Selon Marianne, l'avenir de l'agriculture est dans le passé !
Il est né le divin enfant nouveau gourou
Ils nous prennent pour des courges !
Dans un billet précédent, « Glané sur la toile (20) : "Faire pousser des légumes sans eau, c'est possible" », nous vous avions présenté une lecture critique à partir d'un « document » diffusé par France 2 dans son journal de 20 heures du lundi 7 décembre 2015. Nous avions déploré, au-delà des outrances du « reportage », le fait que des modes de production hors normes soient jetés en pâture au grand public sans la nécessaire contextualisation.
Nous n'étions pas les seuls : trois éminents scientifiques à la retraite – MM. Alain Deshayes, André Gallais et Georges Pelletier, ont écrit une lettre ouverte à la direction de France 2. On la trouvera sur le blog de M. Marcel Kuntz.

--- TÂCHES À RÉALISER ---
1. Répondez brièvement à chacune des questions suivantes d'après l'extrait.
(a) Quelle chaîne a diffusé le document critiqué ?
(b) Combien de scientifiques à la retraite ont signé la lettre ouverte ?
(c) Sur quel blog peut-on lire cette lettre ?
2. Indiquez si chacune des affirmations suivantes concorde avec l'extrait en répondant par oui ou par non, puis citez les mots de l'extrait qui tranchent la question.
(a) Le document a été diffusé dans un journal de 13 heures.
(b) La lettre ouverte était adressée à la direction de France 2.
(c) Les auteurs de la lettre sont des scientifiques en activité.

--- DONNÉES ENREGISTRÉES ---
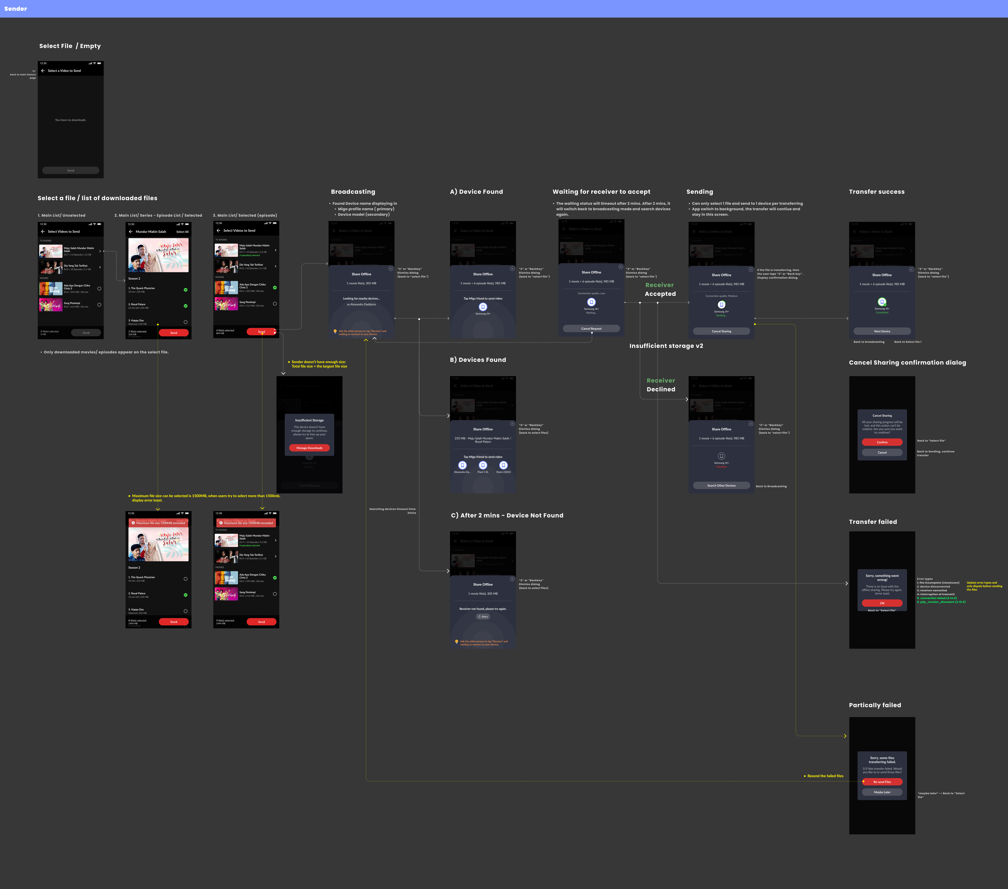Viewport: 1008px width, 889px height.
Task: Open Maju Salah series chevron in '4 file(s) selected' list
Action: point(275,250)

--- RÉPONSES AUX TÂCHES ---
1.
(a) France 2.
(b) Trois.
(c) Sur le blog de M. Marcel Kuntz.

2.
(a) Non : « dans son journal de 20 heures ».
(b) Oui : « ont écrit une lettre ouverte à la direction de France 2 ».
(c) Non : « trois éminents scientifiques à la retraite ».